**Fragmento del documento:**
-------------------------
Al llegar el verano de 1854, una de las preocupaciones del secretario de Guerra, Sidney Herbert, era la pésima situación sanitaria de sus tropas, en la que se combinaban los efectos de la lucha, la deficiencia de las instalaciones, la pobreza de medios y los efectos del calor veraniego; a resolver su problema llegó la solicitud de su amiga, Florence Nightingale, de emplearse con sus enfermeras en un hospital de guerra.
Era una experiencia novedosa porque nunca antes la mujer había servicio en el Ejército, y controvertida: mujeres en un mundo de hombres en situación límite y, rizando el rizo, sirviendo en un hospital instalado en un país musulmán. Sólo la decisión y necesidad del ministro y el coraje de Florence vencieron los obstáculos y las enfermeras llegaron a Estambul coincidiendo con la riada de heridos provocada por la batalla de Balaclava, culminada por la militarmente disparatada «Carga de la brigada ligera», ennoblecida literariamente luego por el gran poeta Tennyson. Hallaron una situación nefasta: malas instalaciones, equipo médico insuficiente; medicamentos, escasos; higiene, nula; alimentación, inapropiada… Y ningún respeto por parte de los responsables médicos.
En el siguiente semestre perecieron cuatro mil ingresados, el 42% del total, en su mayoría de infecciones, tifus o disentería. Pero, en el epicentro de la enfermedad y la muerte, las enfermeras iluminaban la desolación, sobre todo, Florence Nightingale: nace la leyenda de «La dama de la lámpara»: «Cuando todos los oficiales médicos se han retirado ya y el silencio y la oscuridad descienden sobre tantos postrados dolientes, puede observársela sola, con una pequeña lámpara en su mano, efectuando sus solitarias rondas» (The Times). Sin embargo, los jefes médicos, cuya negligencia denunciaba, la llamaban «Flor del diablo».
En la primavera de 1855, una inspección impuso varias ideas suyas: limpieza de salas, fosas sépticas y letrinas, desinfección del complejo, mejora de la ventilación, alimentación apropiada al clima turco e higiene en su preparación… Logró que se abriera una lavandería y una cocina hospitalarias y de inmediato se advirtieron las mejoras dando paso a uno de los nuevos lemas sanitarios: aire, sol, agua y jabón. Los resultados respaldaron su trabajo e incluso logró abrir un laboratorio de patología para el personal médico.
El éxito de Crimea le franqueó muchas puertas y sus experiencias dieron lugar a un informe, elevado a la Comisión Real para la salud en el Ejército, demostrando que gran parte de las muerte de soldados heridos o enfermos se debía a causas ajenas a sus dolencias: inapropiada ubicación del centro, pésima situación higiénica, alimentación inadecuada… Su camino se despejó e, incluso, su prestigio le proporcionó un importante fondo económico que le serviría para fundar una escuela de enfermería, cuya primera promoción saldría en 1865, y que aún existe bajo el nombre de Escuela Florence Nightingale de Enfermería y Partería, estructurada dentro del King’s College de Londres.
-------------------------
**Datos sin procesar:**
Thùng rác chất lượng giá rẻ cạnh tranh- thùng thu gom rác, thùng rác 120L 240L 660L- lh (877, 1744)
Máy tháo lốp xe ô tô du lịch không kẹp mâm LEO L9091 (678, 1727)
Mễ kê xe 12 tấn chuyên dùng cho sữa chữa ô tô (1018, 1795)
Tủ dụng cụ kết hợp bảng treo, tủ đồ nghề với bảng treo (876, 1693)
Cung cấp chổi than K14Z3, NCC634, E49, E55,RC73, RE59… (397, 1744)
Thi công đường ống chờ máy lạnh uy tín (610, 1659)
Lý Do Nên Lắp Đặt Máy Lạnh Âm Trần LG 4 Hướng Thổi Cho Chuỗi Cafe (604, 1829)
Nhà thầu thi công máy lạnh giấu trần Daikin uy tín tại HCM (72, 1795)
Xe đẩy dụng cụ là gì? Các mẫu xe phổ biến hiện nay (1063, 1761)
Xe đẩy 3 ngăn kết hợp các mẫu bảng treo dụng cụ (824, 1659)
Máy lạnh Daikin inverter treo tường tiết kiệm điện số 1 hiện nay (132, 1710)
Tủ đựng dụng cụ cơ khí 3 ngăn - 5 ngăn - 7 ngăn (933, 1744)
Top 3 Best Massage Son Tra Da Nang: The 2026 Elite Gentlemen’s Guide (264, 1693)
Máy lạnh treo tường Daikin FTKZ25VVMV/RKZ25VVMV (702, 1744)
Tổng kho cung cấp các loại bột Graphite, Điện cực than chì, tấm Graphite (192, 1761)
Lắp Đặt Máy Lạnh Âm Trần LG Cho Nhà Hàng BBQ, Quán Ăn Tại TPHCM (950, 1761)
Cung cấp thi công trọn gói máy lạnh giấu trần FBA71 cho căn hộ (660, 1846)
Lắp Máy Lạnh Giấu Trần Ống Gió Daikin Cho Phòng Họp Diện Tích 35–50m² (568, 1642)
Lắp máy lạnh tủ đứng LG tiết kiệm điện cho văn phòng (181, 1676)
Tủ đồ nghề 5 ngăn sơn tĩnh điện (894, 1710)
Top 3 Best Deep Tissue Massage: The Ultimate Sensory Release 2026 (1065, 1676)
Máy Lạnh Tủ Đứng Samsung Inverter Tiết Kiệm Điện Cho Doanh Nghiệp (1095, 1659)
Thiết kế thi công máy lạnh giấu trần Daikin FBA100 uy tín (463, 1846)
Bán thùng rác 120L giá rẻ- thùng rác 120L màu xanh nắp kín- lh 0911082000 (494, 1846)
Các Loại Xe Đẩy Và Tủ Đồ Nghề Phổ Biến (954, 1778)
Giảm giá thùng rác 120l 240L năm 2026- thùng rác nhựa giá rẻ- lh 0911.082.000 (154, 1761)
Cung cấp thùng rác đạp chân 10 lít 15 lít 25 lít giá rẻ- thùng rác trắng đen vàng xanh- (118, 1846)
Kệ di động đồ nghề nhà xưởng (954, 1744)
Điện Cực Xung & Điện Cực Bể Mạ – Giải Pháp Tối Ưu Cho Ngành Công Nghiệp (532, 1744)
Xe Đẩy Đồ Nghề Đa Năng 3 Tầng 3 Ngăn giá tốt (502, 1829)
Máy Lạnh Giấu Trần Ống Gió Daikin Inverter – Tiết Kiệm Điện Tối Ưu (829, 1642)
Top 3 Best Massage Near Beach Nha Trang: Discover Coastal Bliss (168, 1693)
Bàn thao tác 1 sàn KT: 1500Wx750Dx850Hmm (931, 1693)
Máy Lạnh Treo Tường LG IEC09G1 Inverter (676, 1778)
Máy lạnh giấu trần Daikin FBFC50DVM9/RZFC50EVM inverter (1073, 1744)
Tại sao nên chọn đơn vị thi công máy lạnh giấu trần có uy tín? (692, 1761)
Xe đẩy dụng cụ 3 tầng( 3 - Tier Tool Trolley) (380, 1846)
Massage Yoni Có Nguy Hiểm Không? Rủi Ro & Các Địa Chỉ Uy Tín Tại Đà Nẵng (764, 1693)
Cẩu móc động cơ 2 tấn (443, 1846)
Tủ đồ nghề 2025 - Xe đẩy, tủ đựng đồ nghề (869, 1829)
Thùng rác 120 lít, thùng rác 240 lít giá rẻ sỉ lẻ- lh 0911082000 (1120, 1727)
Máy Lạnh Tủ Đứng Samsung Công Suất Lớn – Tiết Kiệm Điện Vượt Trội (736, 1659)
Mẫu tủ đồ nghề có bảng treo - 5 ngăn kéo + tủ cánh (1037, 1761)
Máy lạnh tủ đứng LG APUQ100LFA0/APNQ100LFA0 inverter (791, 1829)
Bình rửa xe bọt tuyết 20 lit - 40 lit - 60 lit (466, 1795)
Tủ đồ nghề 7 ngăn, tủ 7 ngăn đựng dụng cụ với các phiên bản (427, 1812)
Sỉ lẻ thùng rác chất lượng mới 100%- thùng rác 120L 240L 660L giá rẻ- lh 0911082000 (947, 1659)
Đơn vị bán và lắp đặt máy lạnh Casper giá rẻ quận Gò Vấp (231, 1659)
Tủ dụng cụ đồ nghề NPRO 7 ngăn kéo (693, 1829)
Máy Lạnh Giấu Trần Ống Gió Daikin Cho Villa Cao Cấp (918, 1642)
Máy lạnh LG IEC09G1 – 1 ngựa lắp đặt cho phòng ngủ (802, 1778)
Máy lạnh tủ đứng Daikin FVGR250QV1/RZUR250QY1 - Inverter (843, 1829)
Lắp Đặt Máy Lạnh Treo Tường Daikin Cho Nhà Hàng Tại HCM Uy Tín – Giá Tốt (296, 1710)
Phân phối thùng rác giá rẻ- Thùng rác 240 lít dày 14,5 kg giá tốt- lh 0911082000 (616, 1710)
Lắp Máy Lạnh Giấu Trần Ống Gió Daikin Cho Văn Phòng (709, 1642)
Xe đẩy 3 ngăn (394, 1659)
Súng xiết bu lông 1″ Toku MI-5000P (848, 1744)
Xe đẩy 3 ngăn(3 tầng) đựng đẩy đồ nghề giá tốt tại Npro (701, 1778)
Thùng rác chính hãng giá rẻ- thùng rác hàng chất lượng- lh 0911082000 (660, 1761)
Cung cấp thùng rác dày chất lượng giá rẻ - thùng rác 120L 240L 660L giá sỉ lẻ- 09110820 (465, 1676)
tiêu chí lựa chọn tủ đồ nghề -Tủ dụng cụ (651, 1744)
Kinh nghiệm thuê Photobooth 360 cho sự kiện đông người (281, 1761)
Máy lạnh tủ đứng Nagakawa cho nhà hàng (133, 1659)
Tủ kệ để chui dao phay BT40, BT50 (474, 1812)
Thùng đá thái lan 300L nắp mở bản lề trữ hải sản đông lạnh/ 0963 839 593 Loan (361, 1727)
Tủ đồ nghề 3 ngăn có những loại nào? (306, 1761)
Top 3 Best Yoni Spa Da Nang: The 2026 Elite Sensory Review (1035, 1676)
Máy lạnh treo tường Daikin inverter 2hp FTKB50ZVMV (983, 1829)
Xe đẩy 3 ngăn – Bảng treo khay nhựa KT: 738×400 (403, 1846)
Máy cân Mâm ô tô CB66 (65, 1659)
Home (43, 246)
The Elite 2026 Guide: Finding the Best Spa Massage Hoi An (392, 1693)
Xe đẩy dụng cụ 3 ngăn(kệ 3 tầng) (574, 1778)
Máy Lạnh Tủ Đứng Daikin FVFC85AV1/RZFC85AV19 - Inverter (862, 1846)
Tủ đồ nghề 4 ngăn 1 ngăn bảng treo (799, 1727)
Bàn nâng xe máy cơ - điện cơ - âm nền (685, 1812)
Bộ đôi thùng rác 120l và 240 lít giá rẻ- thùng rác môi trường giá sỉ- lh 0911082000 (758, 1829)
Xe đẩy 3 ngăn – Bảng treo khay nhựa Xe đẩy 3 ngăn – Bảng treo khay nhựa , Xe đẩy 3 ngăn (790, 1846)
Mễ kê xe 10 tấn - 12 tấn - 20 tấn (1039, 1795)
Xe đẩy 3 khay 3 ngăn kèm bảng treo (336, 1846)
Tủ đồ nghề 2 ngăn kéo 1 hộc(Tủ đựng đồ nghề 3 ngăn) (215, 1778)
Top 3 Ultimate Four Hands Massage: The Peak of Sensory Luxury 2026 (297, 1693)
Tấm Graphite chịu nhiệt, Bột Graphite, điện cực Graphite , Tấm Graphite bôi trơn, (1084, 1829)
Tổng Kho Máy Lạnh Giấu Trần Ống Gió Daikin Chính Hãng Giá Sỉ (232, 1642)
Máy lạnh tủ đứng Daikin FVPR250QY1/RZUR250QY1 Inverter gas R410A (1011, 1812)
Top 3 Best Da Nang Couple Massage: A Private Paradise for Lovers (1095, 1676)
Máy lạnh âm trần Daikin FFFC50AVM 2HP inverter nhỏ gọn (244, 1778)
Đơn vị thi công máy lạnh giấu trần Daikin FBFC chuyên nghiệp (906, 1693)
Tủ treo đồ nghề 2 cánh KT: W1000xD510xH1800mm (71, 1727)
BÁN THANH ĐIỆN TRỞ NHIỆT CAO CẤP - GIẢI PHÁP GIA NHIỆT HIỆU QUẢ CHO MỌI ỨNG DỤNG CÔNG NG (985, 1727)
-------------------------
**Tarea:**
Actualiza el fragmento sobre Florence Nightingale: reproduce todo lo que va desde "Era una experiencia" hasta "los responsables médicos.", con "Estambul" sustituido por "Constantinopla".

**Resultado del ejercicio:**
Era una experiencia novedosa porque nunca antes la mujer había servicio en el Ejército, y controvertida: mujeres en un mundo de hombres en situación límite y, rizando el rizo, sirviendo en un hospital instalado en un país musulmán. Sólo la decisión y necesidad del ministro y el coraje de Florence vencieron los obstáculos y las enfermeras llegaron a Constantinopla coincidiendo con la riada de heridos provocada por la batalla de Balaclava, culminada por la militarmente disparatada «Carga de la brigada ligera», ennoblecida literariamente luego por el gran poeta Tennyson. Hallaron una situación nefasta: malas instalaciones, equipo médico insuficiente; medicamentos, escasos; higiene, nula; alimentación, inapropiada… Y ningún respeto por parte de los responsables médicos.